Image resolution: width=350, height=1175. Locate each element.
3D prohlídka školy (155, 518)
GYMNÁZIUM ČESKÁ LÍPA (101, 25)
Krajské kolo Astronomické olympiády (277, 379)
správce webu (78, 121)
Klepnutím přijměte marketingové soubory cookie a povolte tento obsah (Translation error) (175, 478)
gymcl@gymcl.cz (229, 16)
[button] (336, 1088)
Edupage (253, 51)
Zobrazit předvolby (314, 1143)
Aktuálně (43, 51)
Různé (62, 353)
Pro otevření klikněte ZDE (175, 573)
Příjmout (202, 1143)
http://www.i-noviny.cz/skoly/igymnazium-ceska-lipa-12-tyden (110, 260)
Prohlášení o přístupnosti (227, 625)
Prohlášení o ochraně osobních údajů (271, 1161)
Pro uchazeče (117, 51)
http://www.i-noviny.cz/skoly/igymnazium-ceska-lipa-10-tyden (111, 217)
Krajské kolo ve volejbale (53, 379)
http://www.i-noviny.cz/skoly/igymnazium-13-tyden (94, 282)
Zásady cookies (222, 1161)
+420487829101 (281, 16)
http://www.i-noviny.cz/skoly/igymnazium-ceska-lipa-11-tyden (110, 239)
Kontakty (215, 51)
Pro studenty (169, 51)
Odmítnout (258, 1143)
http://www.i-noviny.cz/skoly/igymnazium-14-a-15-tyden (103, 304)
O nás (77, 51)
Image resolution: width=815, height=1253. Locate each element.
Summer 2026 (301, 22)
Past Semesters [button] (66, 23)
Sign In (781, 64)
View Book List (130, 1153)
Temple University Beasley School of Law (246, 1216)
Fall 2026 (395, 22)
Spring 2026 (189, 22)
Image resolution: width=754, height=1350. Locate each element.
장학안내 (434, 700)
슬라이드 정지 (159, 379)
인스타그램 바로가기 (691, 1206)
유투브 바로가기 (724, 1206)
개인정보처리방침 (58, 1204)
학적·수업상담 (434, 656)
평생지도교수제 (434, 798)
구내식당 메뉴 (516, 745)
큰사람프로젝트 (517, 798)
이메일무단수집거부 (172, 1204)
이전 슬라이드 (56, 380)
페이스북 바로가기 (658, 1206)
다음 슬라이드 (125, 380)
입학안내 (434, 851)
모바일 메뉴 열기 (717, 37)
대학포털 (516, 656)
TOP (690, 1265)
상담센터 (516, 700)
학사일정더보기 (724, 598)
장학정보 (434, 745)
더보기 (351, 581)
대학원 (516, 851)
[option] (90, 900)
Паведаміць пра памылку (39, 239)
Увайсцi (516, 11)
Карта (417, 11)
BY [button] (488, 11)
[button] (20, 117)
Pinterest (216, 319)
# # # # # # #
### Work to do
Rewrite the material from the line containing "상담센터 (516, 700)" through the end of the material, replacing "Pinterest" with "Instagram" and leaving everything else unchanged. Return only those lines.

### The completed task
상담센터 (516, 700)
학사일정더보기 (724, 598)
장학정보 (434, 745)
더보기 (351, 581)
대학원 (516, 851)
[option] (90, 900)
Паведаміць пра памылку (39, 239)
Увайсцi (516, 11)
Карта (417, 11)
BY [button] (488, 11)
[button] (20, 117)
Instagram (216, 319)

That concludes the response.